Sadly, the French conductor Roger Desormiere didn’t fully transition over to the era of the lp record before having his career cut short by a debilitating stroke. He was one of the most widely respected conductors in France, going from the late 1930s all the way to his forced retirement in 1952. Many of his early recordings are legendary and he’s highly sought after in collectors circles for many first performances. But compared to his contemporaries, his commercial recordings aren’t that vast in number. He did however, regularly broadcast over Paris Radio. And it’s one of those broadcasts I’m featuring this weekend.
Most people think of Jacques Ibert and they don’t go much further past Escales (Ports of Call). But Ibert was a versatile and prolific composer who was active for a very long time.
Ibert pursued a successful composing career, writing (sometimes in collaboration with other composers) seven operas, five ballets, incidental music for plays and films, works for piano solo, choral works, and chamber music. He is probably best remembered for his orchestral works including Divertissement (1930) and Escales (1922).
As a composer, Ibert did not attach himself to any of the prevalent genres of music of his time, and has been described as an eclectic. This is seen even in his best-known pieces: Divertissement, for small orchestra is lighthearted, even frivolous, and Escales (1922) is a ripely romantic work for large orchestra.
In tandem with his creative work, Ibert was the director of the Académie de France at the Villa Medici in Rome. During World War II he was proscribed by the pro-Nazi government in Paris, and for a time he went into exile in Switzerland. Restored to his former eminence in French musical life after the war, his final musical appointment was in charge of the Paris Opera and the Opéra-Comique.
Unfortunately, not a lot of his music is performed today and this weekend’s performance of the Symphony Concertante for Oboe and Orchestra featuring The French National Orchestra with Roger Desormiere and Oboist Jules Goetgheluk is probably one of the few performances given of the work. Recorded in concert around 1951, this performance, like many from these French Radio transcriptions, has most likely not seen the light of day since their first recordings. I would like to hope I am wrong, but I am afraid I may not be.
In any event, another rarity to fill out your weekend. Enjoy.

- [GIVEN DATA]
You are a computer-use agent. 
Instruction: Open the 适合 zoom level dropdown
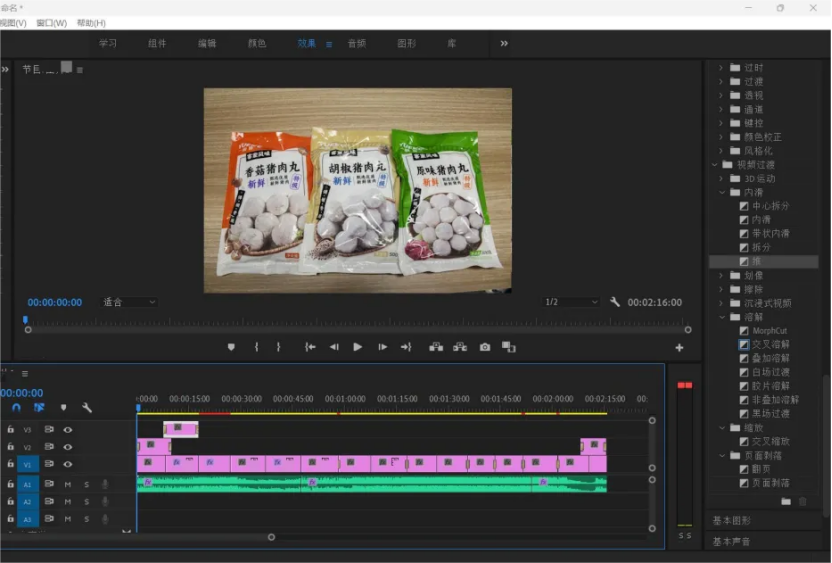[x=130, y=302]
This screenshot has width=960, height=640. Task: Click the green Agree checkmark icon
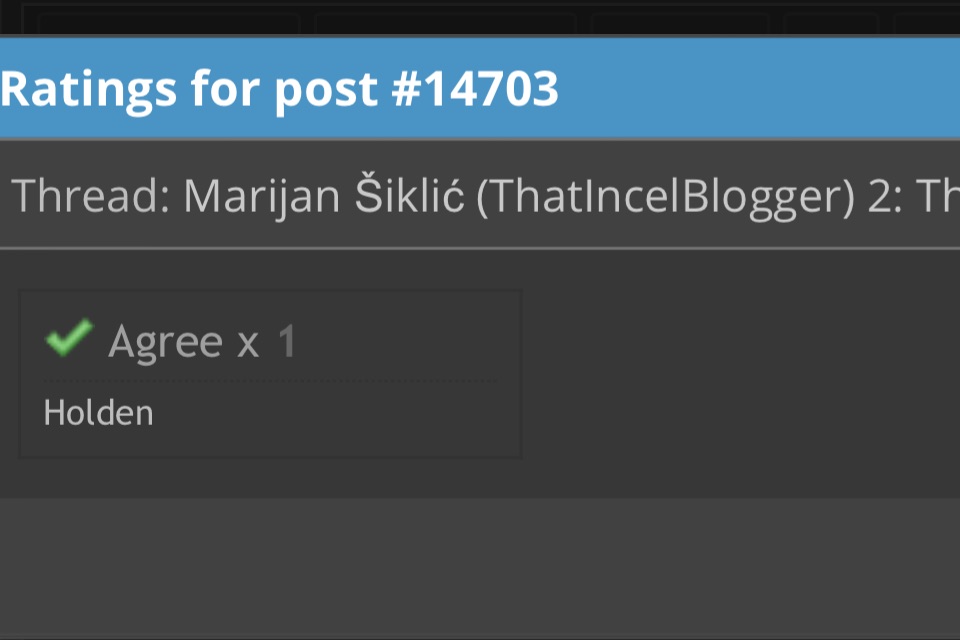69,337
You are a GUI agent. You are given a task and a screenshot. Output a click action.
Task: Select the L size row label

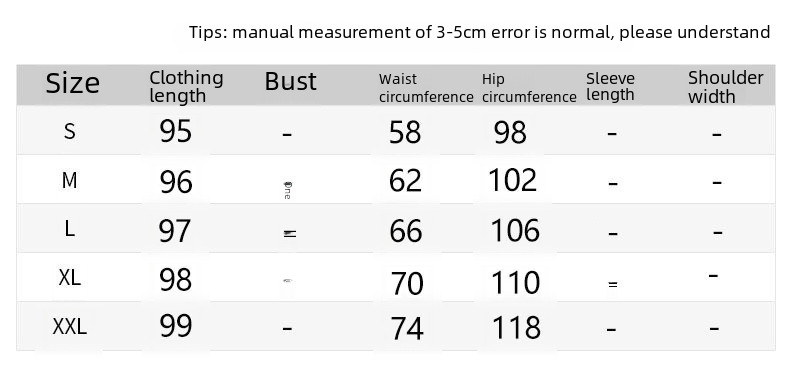pyautogui.click(x=70, y=229)
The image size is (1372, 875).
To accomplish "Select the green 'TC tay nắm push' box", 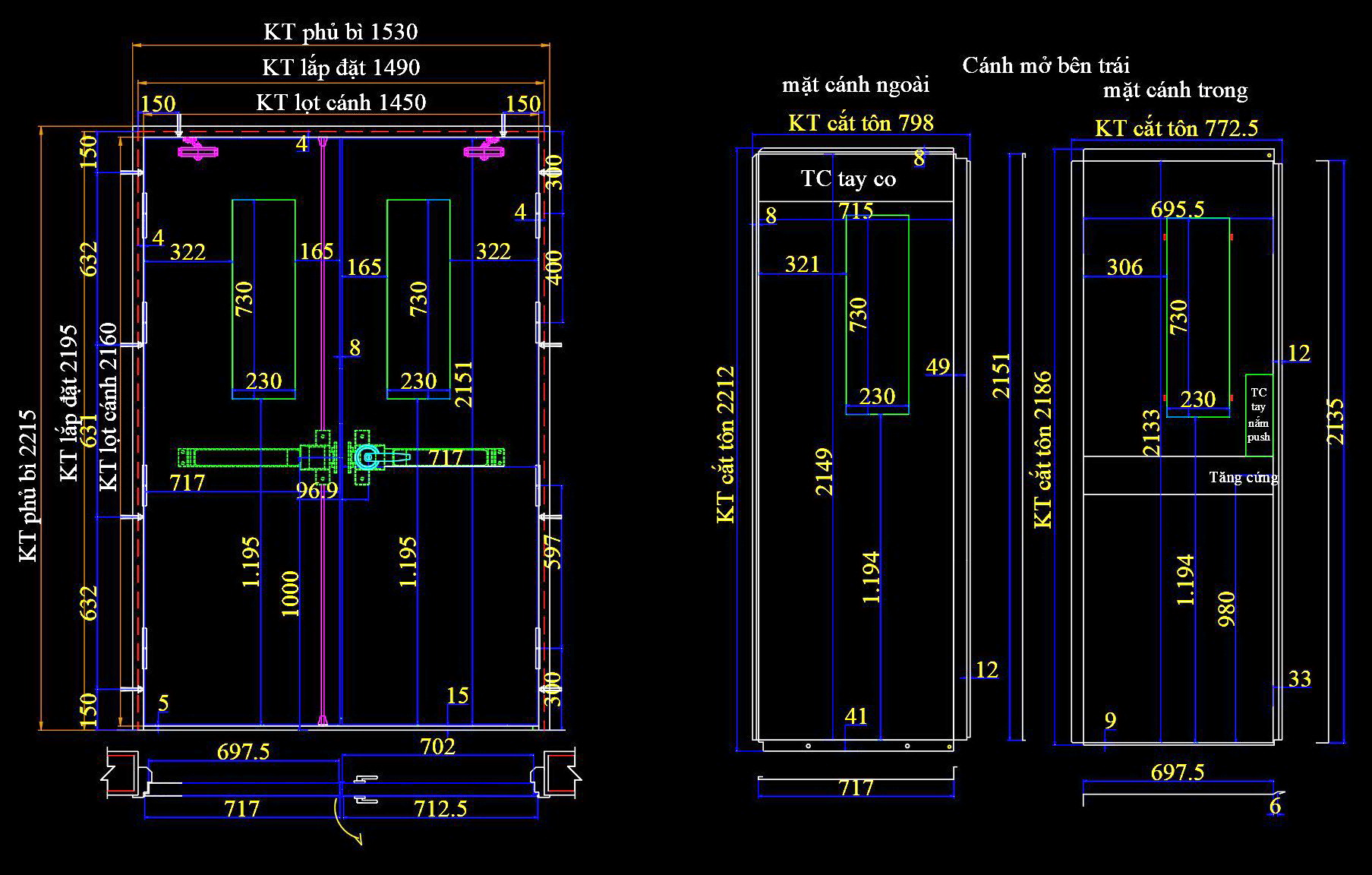I will tap(1258, 415).
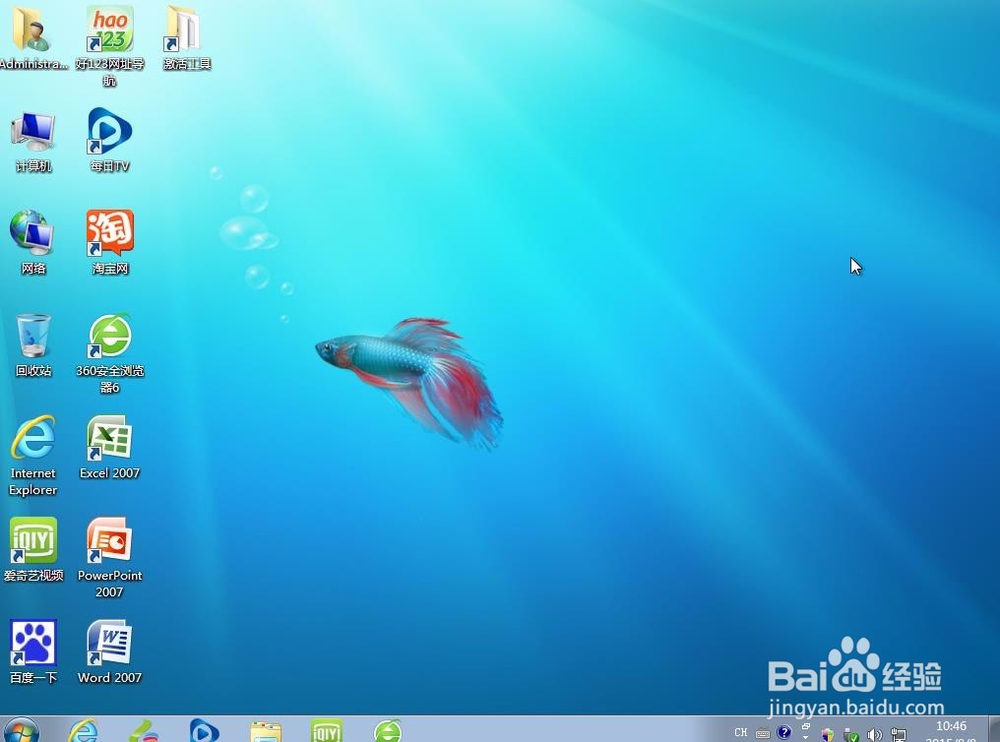
Task: Open the 百度一下 Baidu shortcut
Action: pos(33,642)
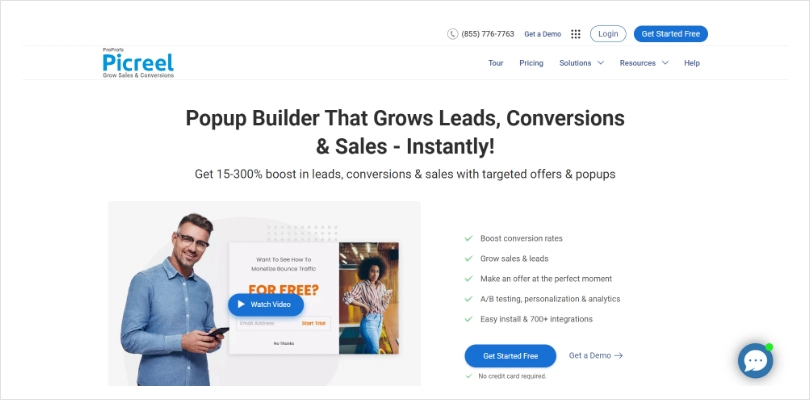This screenshot has width=810, height=400.
Task: Open the apps grid icon
Action: pyautogui.click(x=575, y=34)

- [YOUR GOAL] Please reproduce, word for word, the part of the text on the Desormiere broadcast of Ibert above, starting at "As a composer, Ibert" and ending at "for large orchestra.".

- [OUTPUT OF THE TASK]
As a composer, Ibert did not attach himself to any of the prevalent genres of music of his time, and has been described as an eclectic. This is seen even in his best-known pieces: Divertissement, for small orchestra is lighthearted, even frivolous, and Escales (1922) is a ripely romantic work for large orchestra.